Denúncia de vereador aponta suposta cobrança de alimentação a pacientes em hemodiálise; secretário nega

Parlamentar questiona também a demora em atendimentos e aciona Ministério Público; pasta afirma que requerimentos foram respondidos, com exceção de dois


Por Rota Araguaia em 24/02/2026 às 10:33 hs

Denúncia de vereador aponta suposta cobrança de alimentação a pacientes em hemodiálise; secretário nega
Reprodução

Da Redação
Semana7

O vereador Sérgio Reis (PP), de Água Boa-MT, anunciou na última sexta-feira (20) que acionou o Ministério Público Estadual (MPE) após, segundo ele, não obter respostas da Secretaria Municipal de Saúde a uma série de requerimentos encaminhados à pasta. Ao todo, sete documentos foram enviados ao secretário Eberson Mateus solicitando esclarecimentos sobre a eficiência do atendimento prestado à população.

 

Entre os pontos levantados pelo parlamentar está a denúncia de que pacientes que realizam hemodiálise em Barra do Garças teriam sido proibidos de transportar marmitas durante o deslocamento em ambulância pública. Sérgio também afirmou que um servidor estaria cobrando o valor de R$ 21,00 referente à alimentação das pessoas em tratamento fora do município.

 

Nas redes sociais, o vereador declarou que, diante da ausência de respostas formais por parte da administração municipal, decidiu recorrer ao MPE para apurar os fatos.

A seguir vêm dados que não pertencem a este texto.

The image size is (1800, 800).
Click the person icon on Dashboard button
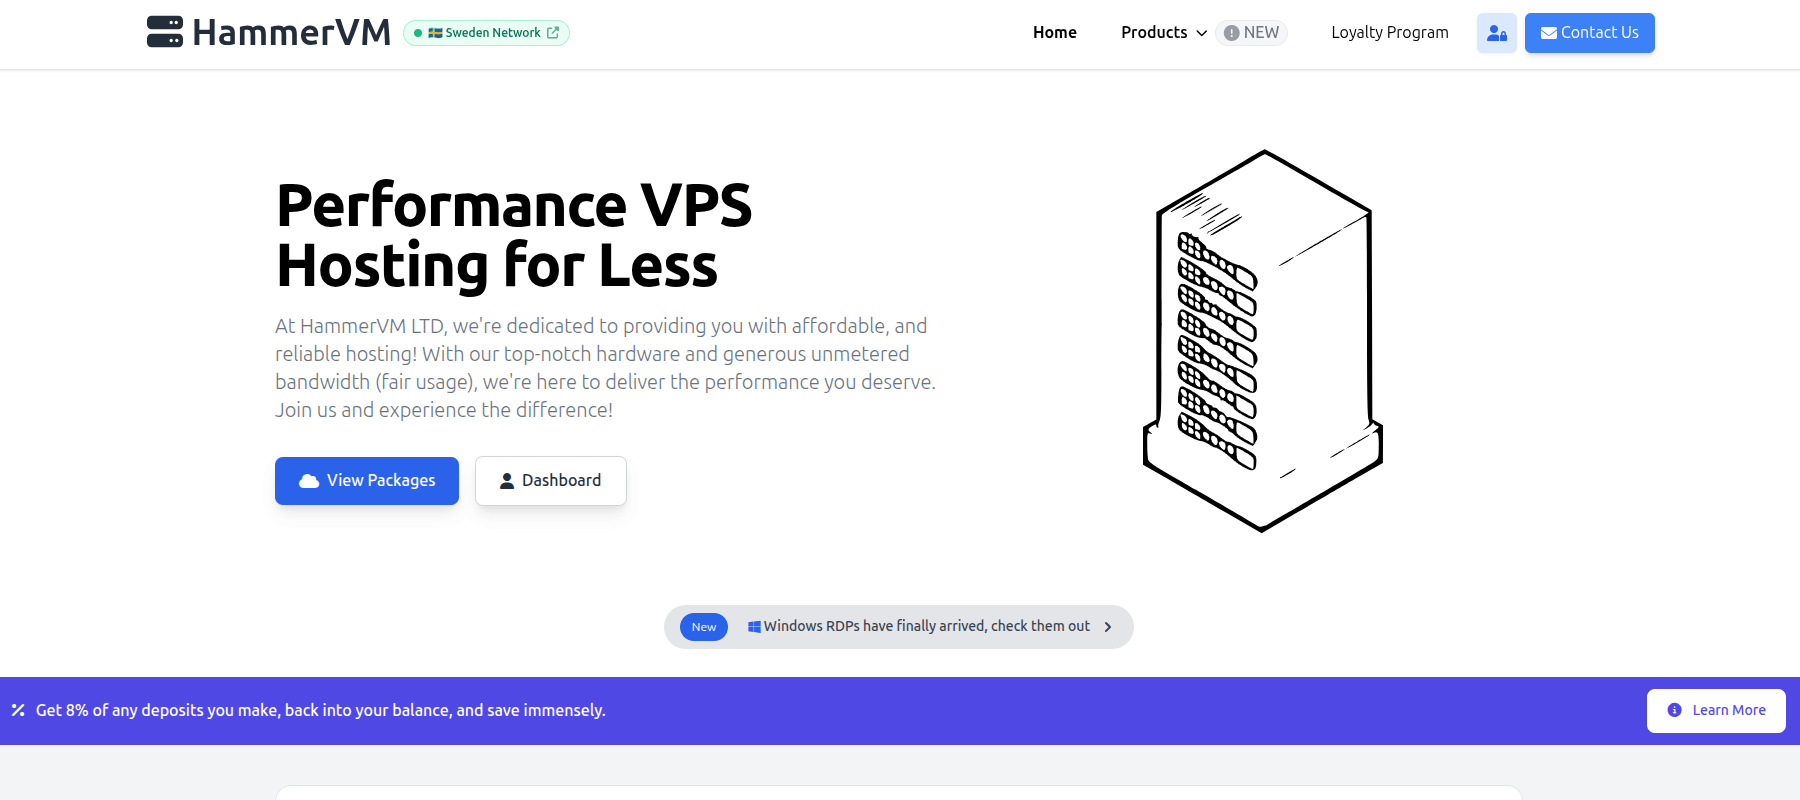pyautogui.click(x=507, y=481)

Ao portal Semana7, o parlamentar encaminhou quatro ofícios nos quais solicita informações sobre a demora no atendimento de pacientes que aguardam consulta com neurologista, exame com mastologista e realização de colonoscopia, além do caso envolvendo a suposta cobrança relacionada à alimentação.

 

Em entrevista, o secretário de Saúde, Eberson Mateus, negou a existência de qualquer cobrança direta aos pacientes. Segundo ele, o valor de R$ 21,00 citado refere-se ao pagamento feito pela própria Secretaria aos fornecedores responsáveis pelas refeições.

 

“A gente fornece o café da manhã e o almoço. Os R$ 21 são o valor que a Secretaria paga pela alimentação dos usuários, aos 10 pacientes”, explicou.

 

Quanto à demora na realização dos procedimentos, Mateus afirmou que os casos mencionados são classificados como eletivos, ou seja, não possuem caráter de urgência. De acordo com ele, há um médico responsável por avaliar cada situação e definir a prioridade dos atendimentos, evitando deslocamentos desnecessários até Cuiabá. O secretário ressaltou que, caso haja agravamento no quadro clínico, o paciente pode ser reclassificado como prioritário.

 

Por fim, Eberson Mateus declarou que sempre que foi convocado pela Câmara Municipal compareceu para prestar esclarecimentos, sendo os requerimentos devidamente respondidos, com a exceção de dois que ainda serão retornados ao vereador e classificou as acusações como “inverdades”. Ele destacou que se trata de uma denúncia grave e que não deve ser atribuída à Secretaria sem a devida apuração.